1. Don't Be Afraid of RAID

    Fri 22 May 2020

    Introduction

    I sense this sentiment on the internet that RAID is dangerous, that the likelihood of your RAID array failing during a rebuild is almost a certainty, because hard drives have become so large.

    I think nothing is further from the truth and I would like to dispel this myth.

    Especially for home users and small businesses, RAID arrays are still a reliable and efficient way of storing a lot of data in a single place.

    Perception of RAID reliability

    There are many horror stories to be found on the internet about people at home losing their RAID array. These stories may have contributed to a negative attitude towards RAID in general.

    You may acuse me of victim blaming, but in many cases, I do wonder if those incidents were due to user error1, due to bad luck or actual RAID causing problems. And there is a bias in reporting: you won't hear from the countless people who have no issues.

    In any case, the damage is done, but I still think (software) RAID is perfectly fine.

    The myth about the Unrecoverable Read Error (URE)

    I think the trouble started with this terrible article on ZDNET from 2007.

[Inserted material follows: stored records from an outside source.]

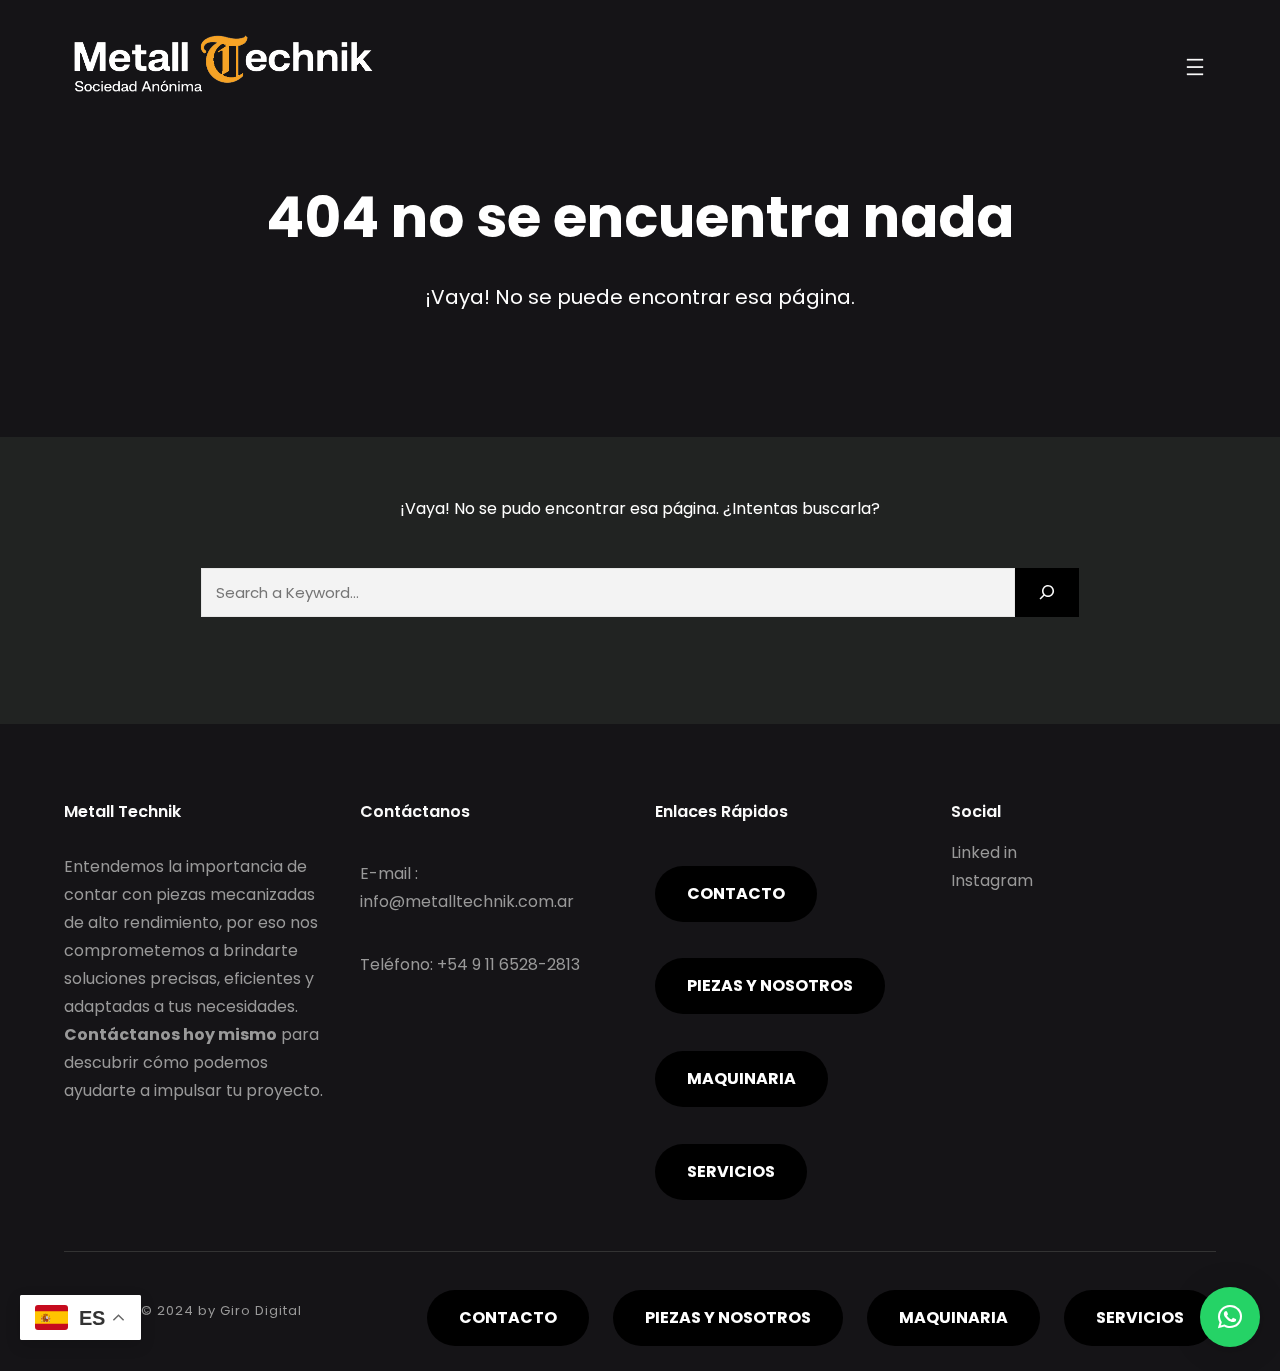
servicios (731, 1171)
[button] (1230, 1317)
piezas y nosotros (770, 985)
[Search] (1047, 592)
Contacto (736, 893)
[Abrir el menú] (1195, 67)
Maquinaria (741, 1078)
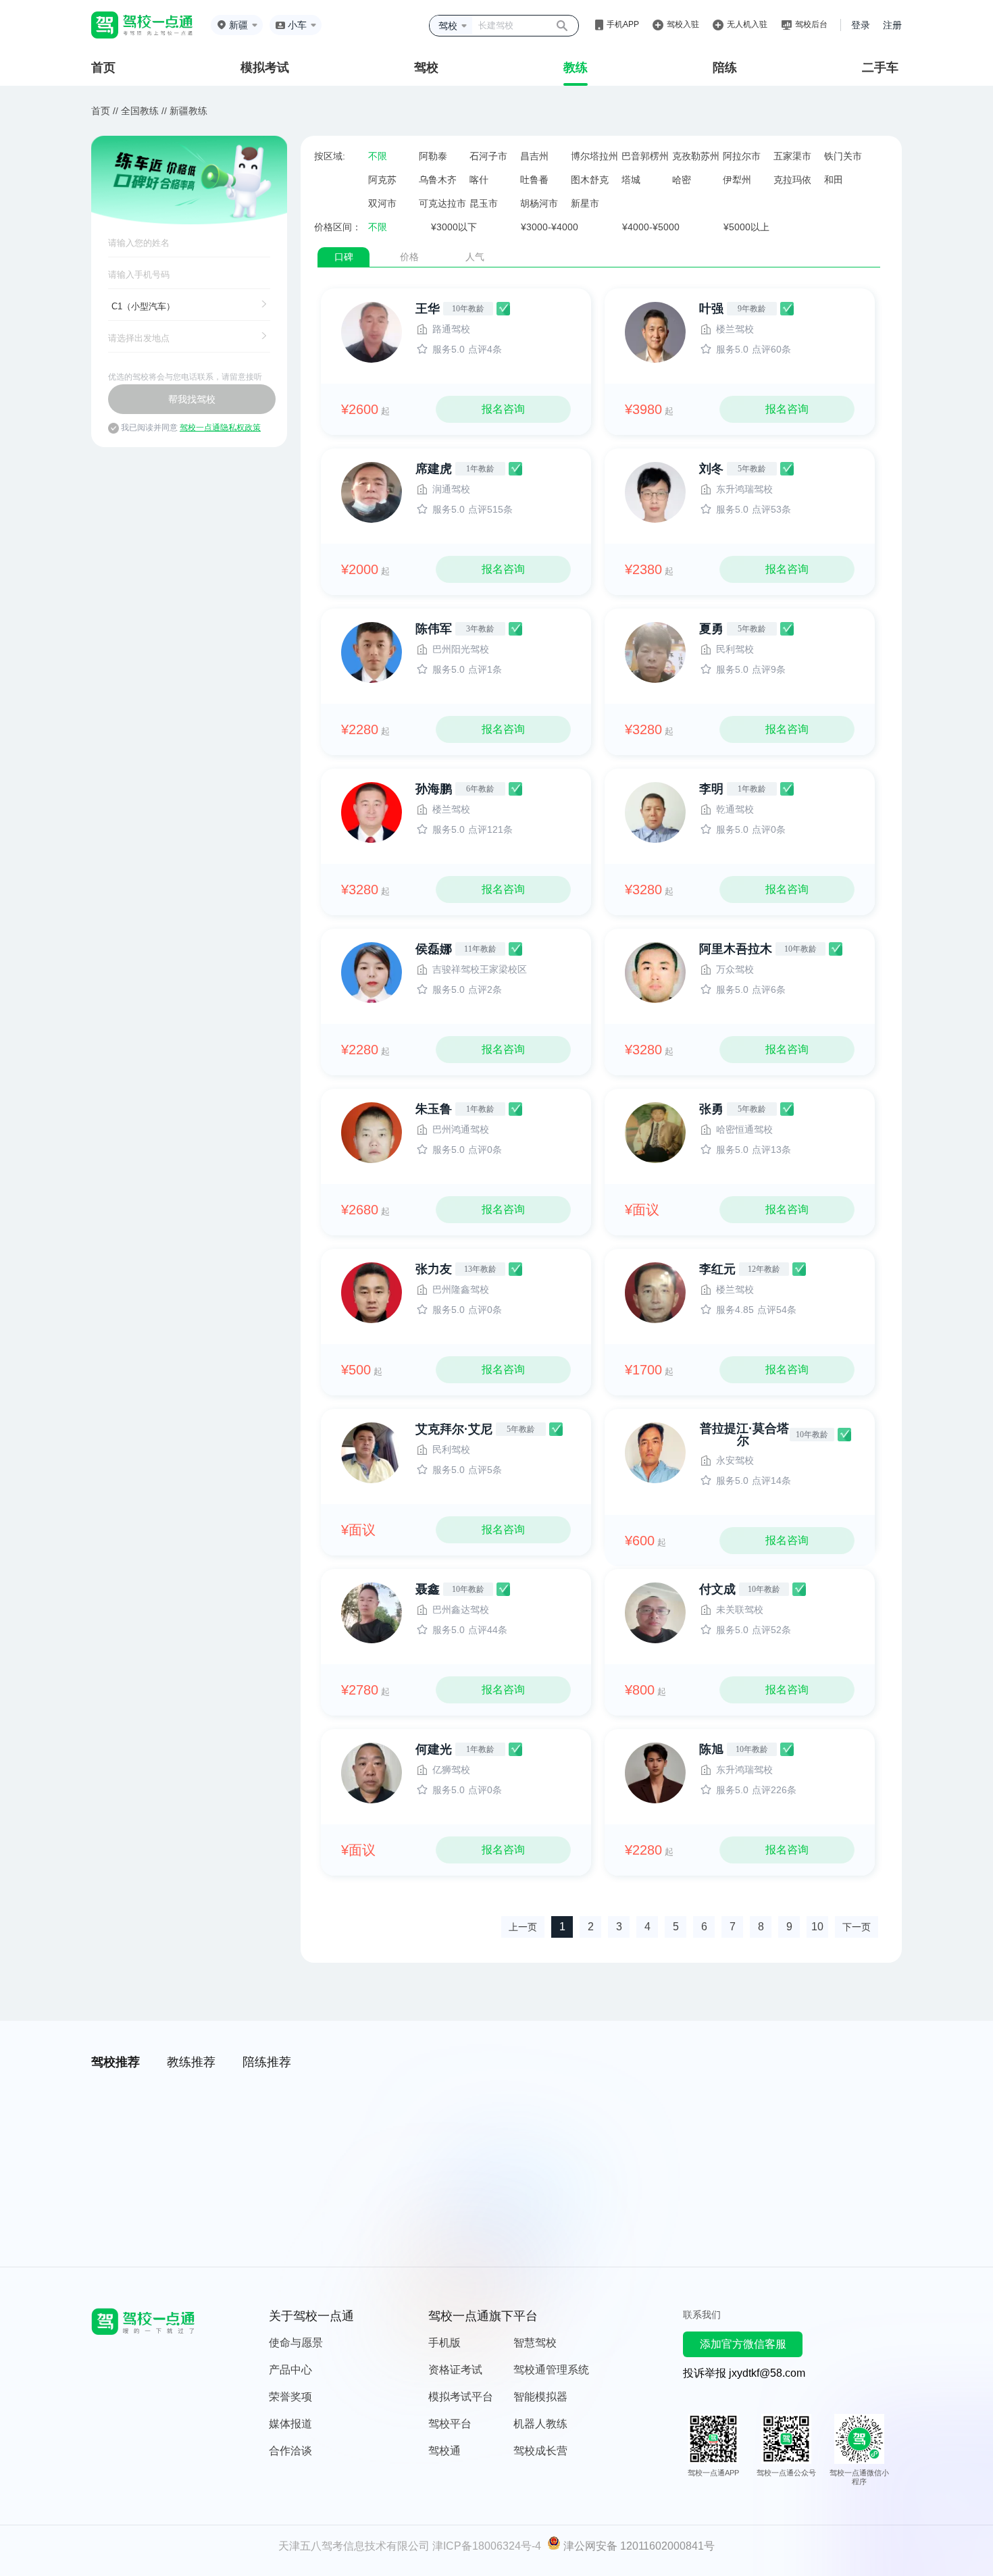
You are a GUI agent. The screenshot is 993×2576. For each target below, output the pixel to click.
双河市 (382, 203)
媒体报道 (290, 2423)
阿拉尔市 (742, 156)
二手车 (880, 67)
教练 (575, 67)
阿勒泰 (433, 156)
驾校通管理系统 (551, 2369)
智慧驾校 (535, 2342)
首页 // (104, 110)
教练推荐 (191, 2062)
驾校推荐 (115, 2062)
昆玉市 (483, 203)
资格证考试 (455, 2369)
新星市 (585, 203)
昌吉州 (534, 156)
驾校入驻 (683, 24)
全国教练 (140, 110)
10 (817, 1926)
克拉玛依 (792, 179)
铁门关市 (843, 156)
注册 (892, 25)
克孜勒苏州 (695, 156)
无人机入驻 (747, 24)
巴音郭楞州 (645, 156)
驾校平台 (450, 2423)
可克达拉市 (442, 203)
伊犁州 (737, 179)
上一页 (523, 1927)
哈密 (681, 179)
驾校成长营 (540, 2450)
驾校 (426, 67)
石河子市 (488, 156)
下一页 (856, 1927)
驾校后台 (811, 24)
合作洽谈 (290, 2450)
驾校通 (444, 2450)
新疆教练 (188, 110)
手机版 (444, 2342)
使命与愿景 (296, 2342)
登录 (860, 25)
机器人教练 (540, 2423)
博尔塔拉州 (594, 156)
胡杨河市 (539, 203)
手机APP (623, 24)
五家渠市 (792, 156)
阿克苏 (382, 179)
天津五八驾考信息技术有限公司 (354, 2546)
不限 (377, 156)
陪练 (725, 67)
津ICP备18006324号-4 (486, 2546)
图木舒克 (590, 179)
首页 (103, 67)
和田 (833, 179)
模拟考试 (264, 67)
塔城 (630, 179)
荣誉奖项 (290, 2396)
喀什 (478, 179)
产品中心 (290, 2369)
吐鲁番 (534, 179)
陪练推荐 (267, 2062)
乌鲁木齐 (438, 179)
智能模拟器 (540, 2396)
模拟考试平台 (460, 2396)
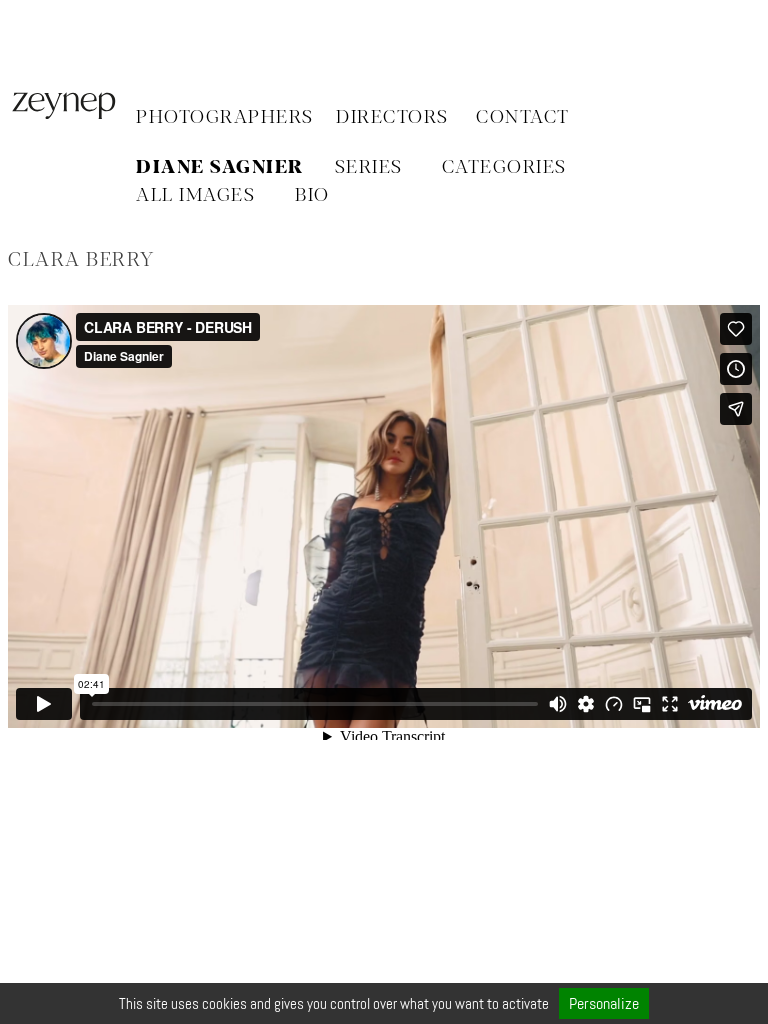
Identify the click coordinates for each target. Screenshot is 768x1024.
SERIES (369, 168)
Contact (523, 118)
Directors (392, 118)
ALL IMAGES (195, 196)
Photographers (225, 118)
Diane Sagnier (220, 168)
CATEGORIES (504, 168)
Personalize (604, 1003)
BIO (312, 196)
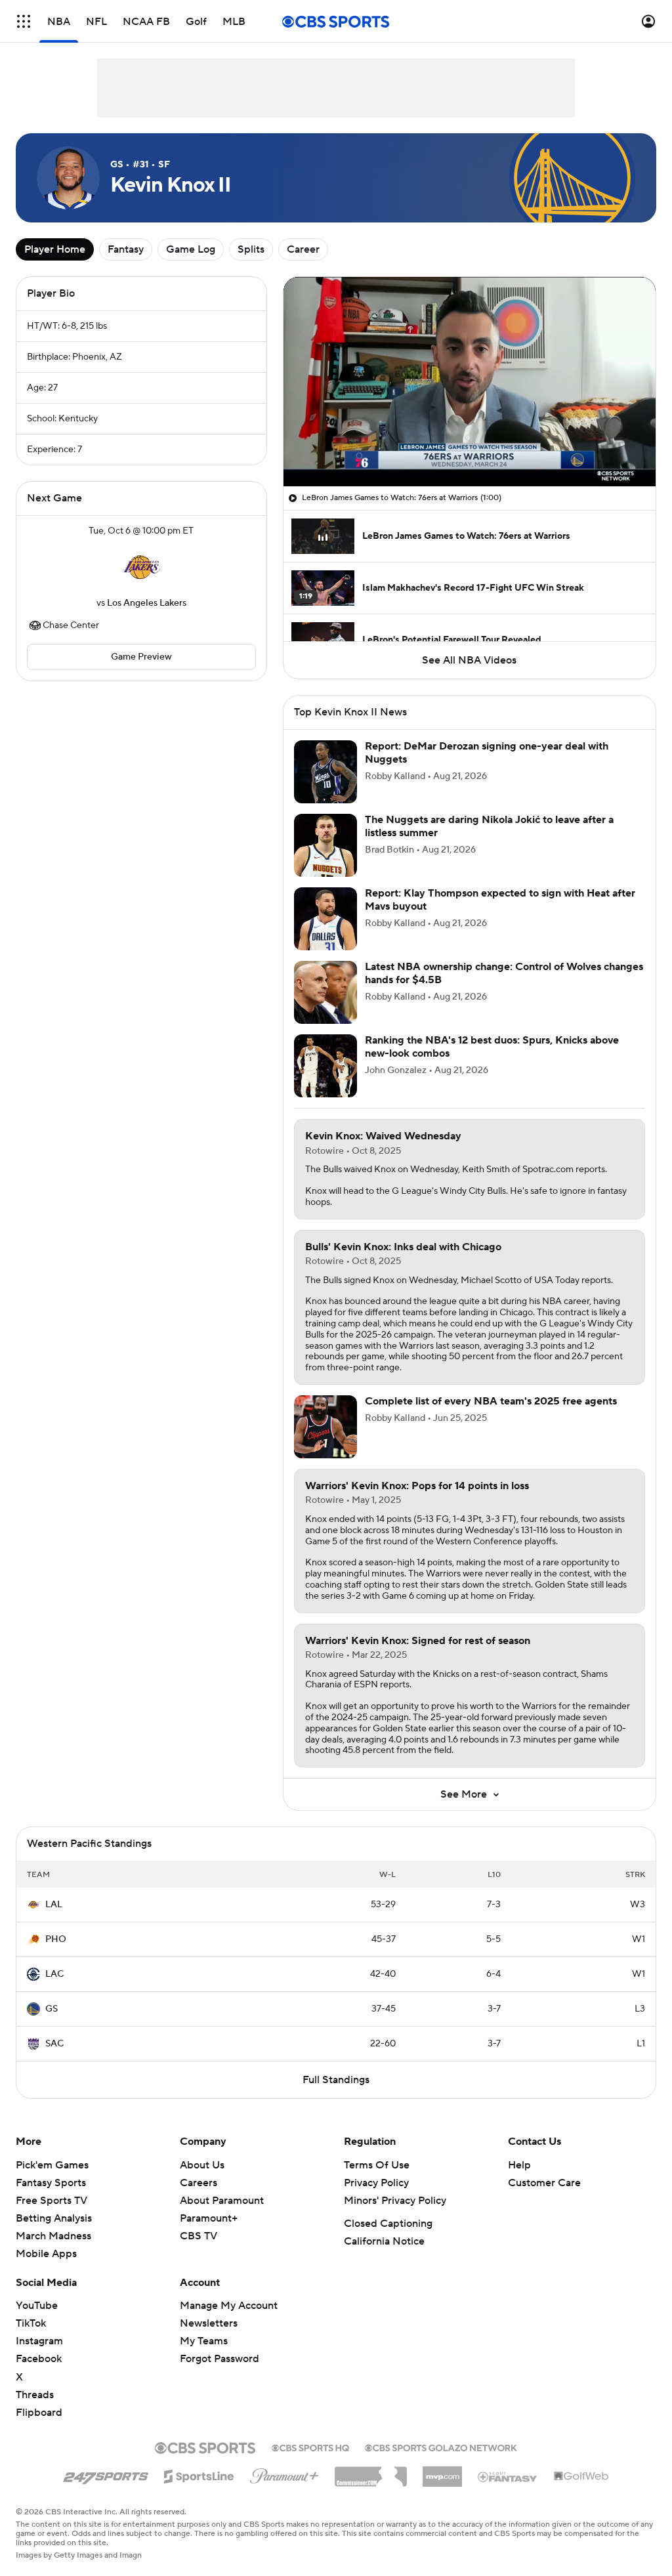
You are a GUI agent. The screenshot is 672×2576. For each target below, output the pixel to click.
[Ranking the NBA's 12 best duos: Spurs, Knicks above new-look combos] (325, 1065)
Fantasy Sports (51, 2182)
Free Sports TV (51, 2200)
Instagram (39, 2341)
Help (519, 2165)
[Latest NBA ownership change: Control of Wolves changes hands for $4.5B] (325, 992)
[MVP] (442, 2471)
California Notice (384, 2241)
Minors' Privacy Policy (395, 2200)
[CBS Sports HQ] (310, 2446)
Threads (35, 2394)
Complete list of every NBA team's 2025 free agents (491, 1401)
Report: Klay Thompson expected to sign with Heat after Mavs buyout (500, 899)
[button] (23, 21)
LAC (54, 1974)
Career (303, 249)
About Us (202, 2165)
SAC (54, 2044)
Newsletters (209, 2323)
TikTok (31, 2323)
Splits (251, 249)
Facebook (39, 2358)
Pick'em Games (52, 2165)
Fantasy (126, 249)
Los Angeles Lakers (146, 603)
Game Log (190, 249)
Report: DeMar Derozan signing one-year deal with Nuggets (486, 752)
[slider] (469, 448)
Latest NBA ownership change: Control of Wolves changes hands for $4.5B (504, 973)
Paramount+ (209, 2218)
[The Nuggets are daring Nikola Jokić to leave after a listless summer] (325, 845)
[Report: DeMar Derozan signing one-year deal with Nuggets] (325, 771)
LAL (53, 1905)
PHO (55, 1939)
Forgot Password (219, 2358)
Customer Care (544, 2182)
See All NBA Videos (469, 660)
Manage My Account (229, 2305)
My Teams (204, 2341)
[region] (470, 381)
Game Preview (141, 657)
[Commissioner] (371, 2471)
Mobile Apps (46, 2253)
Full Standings (336, 2079)
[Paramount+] (284, 2473)
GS (51, 2009)
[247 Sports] (105, 2474)
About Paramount (222, 2200)
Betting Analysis (54, 2218)
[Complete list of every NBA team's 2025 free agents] (325, 1426)
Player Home (54, 249)
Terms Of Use (377, 2165)
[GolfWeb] (581, 2476)
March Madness (53, 2236)
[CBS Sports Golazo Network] (441, 2446)
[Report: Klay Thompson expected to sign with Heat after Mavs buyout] (325, 918)
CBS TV (198, 2236)
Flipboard (39, 2412)
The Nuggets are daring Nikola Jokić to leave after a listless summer (489, 826)
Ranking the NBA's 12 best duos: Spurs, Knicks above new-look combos (492, 1046)
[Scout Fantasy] (508, 2476)
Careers (198, 2182)
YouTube (37, 2305)
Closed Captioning (388, 2223)
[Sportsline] (199, 2474)
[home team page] (141, 567)
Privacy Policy (376, 2182)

    In this article, it's argued that as drives become bigger, but not more reliable, you will see more unrecoverable read errors (UREs). More capacity means more sectors, so more risk of one of them going bad.

    An URE is an incident where the hard drive can't read a sector5. For old people like me, that sounds like the definition of a 'bad sector'. The article argues that on average you would encounter an URE for every 12.5 TB of data read.

    By the logic of the ZDNET acticle, just copying all data from a 14 TB drive would probably be impossible, because you would probably hit an URE / bad sector before you finish your copy.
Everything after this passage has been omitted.